The purpose of this study is to investigate the dosimetric feasibility of delivering focal dose to multiparametric (mp) MRI-defined DILs in CT-based high-dose-rate (HDR) prostate brachytherapy with MR/CT registration and estimate its clinical benefit.

METHODS

We retrospectively investigated a total of 17 patients with mp-MRI and CT images acquired pre-treatment and treated by HDR prostate brachytherapy. 21 dominant intraprostatic lesions (DILs) were contoured on mp-MRI and propagated to CT images using a deformable image registration method.
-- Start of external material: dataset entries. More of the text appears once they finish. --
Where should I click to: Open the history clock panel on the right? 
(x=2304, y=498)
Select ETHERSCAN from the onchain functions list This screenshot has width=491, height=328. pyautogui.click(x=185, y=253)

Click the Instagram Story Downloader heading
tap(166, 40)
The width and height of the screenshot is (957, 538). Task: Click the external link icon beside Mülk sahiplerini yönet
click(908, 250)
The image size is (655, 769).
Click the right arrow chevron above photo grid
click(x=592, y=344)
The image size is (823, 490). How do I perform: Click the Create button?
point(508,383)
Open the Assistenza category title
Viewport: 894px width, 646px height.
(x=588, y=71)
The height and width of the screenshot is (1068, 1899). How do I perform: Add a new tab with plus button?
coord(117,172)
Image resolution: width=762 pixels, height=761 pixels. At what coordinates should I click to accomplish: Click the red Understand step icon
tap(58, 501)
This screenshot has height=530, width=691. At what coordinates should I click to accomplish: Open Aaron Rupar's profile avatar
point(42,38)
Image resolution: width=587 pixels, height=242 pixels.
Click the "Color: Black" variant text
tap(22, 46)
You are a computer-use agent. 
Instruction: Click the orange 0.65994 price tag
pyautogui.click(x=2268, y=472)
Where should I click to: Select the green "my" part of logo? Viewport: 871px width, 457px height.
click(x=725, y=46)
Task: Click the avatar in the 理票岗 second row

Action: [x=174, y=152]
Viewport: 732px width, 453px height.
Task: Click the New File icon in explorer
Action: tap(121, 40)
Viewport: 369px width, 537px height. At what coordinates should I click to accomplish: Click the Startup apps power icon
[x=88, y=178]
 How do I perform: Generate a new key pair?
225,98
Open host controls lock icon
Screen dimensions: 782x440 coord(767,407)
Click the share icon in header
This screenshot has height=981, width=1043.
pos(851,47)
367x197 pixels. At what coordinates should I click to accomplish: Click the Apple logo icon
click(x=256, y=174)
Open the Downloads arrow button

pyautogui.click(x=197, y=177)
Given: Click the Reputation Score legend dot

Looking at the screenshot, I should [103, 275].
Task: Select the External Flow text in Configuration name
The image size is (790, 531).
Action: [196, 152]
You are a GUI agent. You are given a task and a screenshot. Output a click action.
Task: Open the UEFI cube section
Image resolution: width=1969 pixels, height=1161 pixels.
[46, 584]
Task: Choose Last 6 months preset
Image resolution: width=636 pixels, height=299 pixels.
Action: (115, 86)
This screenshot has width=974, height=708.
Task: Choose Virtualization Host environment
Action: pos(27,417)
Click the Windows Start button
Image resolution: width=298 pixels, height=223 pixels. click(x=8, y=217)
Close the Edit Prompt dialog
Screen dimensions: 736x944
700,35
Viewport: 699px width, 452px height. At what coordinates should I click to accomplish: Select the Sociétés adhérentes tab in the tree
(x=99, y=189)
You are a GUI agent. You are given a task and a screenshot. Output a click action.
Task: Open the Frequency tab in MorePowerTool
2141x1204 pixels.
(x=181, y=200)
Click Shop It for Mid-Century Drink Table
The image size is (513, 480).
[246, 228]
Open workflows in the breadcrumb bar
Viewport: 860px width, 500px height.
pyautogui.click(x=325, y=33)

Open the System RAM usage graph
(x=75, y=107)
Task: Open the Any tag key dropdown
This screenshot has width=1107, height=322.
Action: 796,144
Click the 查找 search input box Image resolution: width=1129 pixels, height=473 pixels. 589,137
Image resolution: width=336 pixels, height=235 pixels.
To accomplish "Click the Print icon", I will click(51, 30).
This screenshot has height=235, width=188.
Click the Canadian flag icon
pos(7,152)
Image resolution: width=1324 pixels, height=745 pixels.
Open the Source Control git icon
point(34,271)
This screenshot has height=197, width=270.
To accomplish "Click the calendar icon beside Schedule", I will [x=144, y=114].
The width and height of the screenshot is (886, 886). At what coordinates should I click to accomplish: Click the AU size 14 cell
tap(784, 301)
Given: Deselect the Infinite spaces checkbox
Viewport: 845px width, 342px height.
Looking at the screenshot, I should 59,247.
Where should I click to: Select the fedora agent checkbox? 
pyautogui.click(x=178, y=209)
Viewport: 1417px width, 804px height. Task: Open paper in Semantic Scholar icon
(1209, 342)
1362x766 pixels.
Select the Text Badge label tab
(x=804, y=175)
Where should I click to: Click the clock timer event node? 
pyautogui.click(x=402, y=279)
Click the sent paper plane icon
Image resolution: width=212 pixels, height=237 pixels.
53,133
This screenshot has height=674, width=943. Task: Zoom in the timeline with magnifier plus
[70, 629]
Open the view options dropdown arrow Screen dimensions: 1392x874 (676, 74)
A boost plan was created for each patient and optimized on the original needle pattern. In addition, separate plans were generated using a virtually implanted needle around the DIL to mimic mp-MRI guided needle placement. DIL dose coverage and organ-at-rick (OAR) sparing were compared with original plan results. Tumor control probability (TCP) was estimated to further evaluate the clinical impact on the boost plans.

RESULTS

Overall, optimized boost plans significantly escalated dose to DILs while meeting OAR constraints. The addition of mp-MRI guided virtual needles facilitate increased coverage of DIL volumes, achieving a V150 > 90% in 85 % of DILs compared with 57 % of boost plan without an additional needle. Compared with original plan, TCP models estimated improvement in DIL control by 28 % for patients with external-beam treatment and by 8 % for monotherapy patients.

CONCLUSION

With MR/CT registration, the proposed mp-MRI guided DIL boost in CT-based HDR brachytherapy is feasible without violating OAR constraints, and indicates significant clinical benefit in improving TCP of DIL. It may represent a strategy to personalize treatment delivery and improve tumor control.

ADVANCES IN KNOWLEDGE

This study investigated the feasibility of mp-MRI guided DIL boost in HDR prostate brachytherapy with CT-based treatment planning, and estimated its clinical impact by TCP and NTCP estimation.